Further along these lines, Agatha’s novels illuminate the shifting historical circumstances of the twentieth century, which allows additional insights into her views of contemporary politics, whether regional, national, or international. For instance, J. C. Bernthal examines Agatha’s depictions of women’s bodies in such 1940s novels as Evil under the Sun and The Body in the Library, distilling the ways in which Hollywood films and prevailing notions of social class influence their presentation.25 Nicholas Birns and Margaret Boe Birns observe that They Came to Baghdad and So Many Steps to Death, two of Agatha’s novels from the 1950s, reimagine her earlier depictions of the Middle East, seeing it now as “a Cold War world in which national independence for Arab countries is on the horizon.”26 Along with such historical contextualizations of her fiction, John Curran’s studies of Christie’s writing process elucidate the ways in which her novels required extensive drafting and redrafting, in which she used “[her] Notebooks as a combination of sounding board and literary sketchpad”; such archival studies allow deeper insights into her constructions of her crimes and also of her responses to shifting cultural circumstances.27 With at least one book published every year between 1920 and 1976 (with the odd exceptions of 1921 and 1943), Christie’s novels depict the changing nature of twentieth-century life, providing a metaphoric photo album in which the advancing years and shifting cultural codes are registered.
To read Agatha’s novels as reflective of aspects of her biography, despite the tut-tutting of some critics, illuminates her, them, and their shared historical moment.

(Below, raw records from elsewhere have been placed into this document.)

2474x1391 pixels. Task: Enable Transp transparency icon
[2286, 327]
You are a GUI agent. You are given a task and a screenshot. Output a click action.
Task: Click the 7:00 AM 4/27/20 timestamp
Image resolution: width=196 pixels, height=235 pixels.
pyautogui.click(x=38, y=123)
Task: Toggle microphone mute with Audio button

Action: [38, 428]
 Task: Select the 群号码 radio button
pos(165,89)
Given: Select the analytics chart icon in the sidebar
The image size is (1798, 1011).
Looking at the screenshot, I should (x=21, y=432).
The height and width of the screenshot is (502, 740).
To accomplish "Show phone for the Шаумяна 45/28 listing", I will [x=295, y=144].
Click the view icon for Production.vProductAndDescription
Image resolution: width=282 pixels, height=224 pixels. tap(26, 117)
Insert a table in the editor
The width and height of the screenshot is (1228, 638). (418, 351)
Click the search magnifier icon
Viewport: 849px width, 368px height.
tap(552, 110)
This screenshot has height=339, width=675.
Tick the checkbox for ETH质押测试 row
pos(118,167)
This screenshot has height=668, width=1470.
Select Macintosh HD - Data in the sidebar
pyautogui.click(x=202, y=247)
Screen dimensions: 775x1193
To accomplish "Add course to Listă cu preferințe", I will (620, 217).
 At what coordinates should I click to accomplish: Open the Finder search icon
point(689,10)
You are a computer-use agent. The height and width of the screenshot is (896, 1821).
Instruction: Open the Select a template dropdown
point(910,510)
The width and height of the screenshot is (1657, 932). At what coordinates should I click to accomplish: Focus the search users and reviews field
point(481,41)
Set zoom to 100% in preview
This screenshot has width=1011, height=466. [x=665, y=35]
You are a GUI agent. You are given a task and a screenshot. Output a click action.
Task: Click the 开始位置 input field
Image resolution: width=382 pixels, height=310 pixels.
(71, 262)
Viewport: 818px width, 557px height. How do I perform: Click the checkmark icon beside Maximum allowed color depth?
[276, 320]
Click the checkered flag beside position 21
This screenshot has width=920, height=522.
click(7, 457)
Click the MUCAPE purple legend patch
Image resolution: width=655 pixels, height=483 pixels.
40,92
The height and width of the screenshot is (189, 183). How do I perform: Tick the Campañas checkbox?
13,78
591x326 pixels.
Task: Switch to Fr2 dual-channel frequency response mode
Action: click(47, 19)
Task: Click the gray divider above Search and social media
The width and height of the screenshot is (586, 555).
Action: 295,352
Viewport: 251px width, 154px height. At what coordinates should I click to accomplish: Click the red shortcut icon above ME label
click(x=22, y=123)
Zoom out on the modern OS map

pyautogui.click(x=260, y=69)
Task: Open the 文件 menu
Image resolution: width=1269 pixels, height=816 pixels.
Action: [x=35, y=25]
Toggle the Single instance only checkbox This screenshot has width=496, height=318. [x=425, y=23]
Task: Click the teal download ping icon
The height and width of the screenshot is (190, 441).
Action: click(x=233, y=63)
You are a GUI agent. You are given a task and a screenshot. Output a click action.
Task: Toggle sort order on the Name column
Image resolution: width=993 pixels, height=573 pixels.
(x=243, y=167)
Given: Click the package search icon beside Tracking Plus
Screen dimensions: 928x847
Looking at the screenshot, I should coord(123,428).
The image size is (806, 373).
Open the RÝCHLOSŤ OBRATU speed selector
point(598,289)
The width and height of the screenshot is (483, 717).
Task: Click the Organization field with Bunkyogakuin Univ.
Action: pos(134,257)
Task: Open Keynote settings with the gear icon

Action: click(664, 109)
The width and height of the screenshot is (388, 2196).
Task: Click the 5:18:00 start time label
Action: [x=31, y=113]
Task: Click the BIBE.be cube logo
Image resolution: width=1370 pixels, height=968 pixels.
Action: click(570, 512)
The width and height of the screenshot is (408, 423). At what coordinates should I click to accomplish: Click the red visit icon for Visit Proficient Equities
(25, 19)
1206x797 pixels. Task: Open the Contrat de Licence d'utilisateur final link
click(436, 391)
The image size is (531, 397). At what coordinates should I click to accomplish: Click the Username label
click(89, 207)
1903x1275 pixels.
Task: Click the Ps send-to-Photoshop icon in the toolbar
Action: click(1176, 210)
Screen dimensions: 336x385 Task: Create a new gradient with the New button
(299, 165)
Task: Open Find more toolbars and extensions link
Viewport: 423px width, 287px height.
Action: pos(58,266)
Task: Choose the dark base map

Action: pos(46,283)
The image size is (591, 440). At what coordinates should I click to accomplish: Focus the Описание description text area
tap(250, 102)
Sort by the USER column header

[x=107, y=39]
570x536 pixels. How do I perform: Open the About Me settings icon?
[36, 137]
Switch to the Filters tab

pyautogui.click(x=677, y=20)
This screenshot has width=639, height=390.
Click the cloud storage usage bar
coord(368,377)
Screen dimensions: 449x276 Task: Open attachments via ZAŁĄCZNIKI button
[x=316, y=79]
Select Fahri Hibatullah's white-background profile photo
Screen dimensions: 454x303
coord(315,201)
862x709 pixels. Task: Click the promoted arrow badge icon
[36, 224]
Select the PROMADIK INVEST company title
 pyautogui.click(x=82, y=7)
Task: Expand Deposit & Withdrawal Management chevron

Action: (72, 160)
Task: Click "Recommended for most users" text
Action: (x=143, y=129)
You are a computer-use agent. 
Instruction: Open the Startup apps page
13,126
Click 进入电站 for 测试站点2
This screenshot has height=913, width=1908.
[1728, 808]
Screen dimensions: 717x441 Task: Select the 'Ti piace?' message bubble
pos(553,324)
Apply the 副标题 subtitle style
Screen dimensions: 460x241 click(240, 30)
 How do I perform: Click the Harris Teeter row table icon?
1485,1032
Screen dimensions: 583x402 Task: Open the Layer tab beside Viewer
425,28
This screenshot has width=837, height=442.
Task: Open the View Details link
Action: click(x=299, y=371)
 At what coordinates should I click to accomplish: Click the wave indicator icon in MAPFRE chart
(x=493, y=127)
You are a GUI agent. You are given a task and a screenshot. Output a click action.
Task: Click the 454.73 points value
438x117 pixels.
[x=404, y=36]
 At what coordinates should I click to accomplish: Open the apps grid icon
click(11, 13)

Readers do not require an understanding of authors’ lives to digest and appreciate their fictions, but such knowledge invariably enlightens the reading experience, sparking insights that would otherwise remain hidden. In effect, reading Agatha’s fiction through the events of her life and through her celebrity persona, creates, if not quite a mystery in itself, nonetheless another puzzle to be enjoyed as it is decoded, as readers piece together the autobiographical elements that intersect with the fictional ones. Thus, the paradox of Agatha Christie’s biography is that it remains wholly superfluous yet integral to enjoying her fiction, an interpretive red herring that simultaneously allows a fuller comprehension of the mysteries at hand.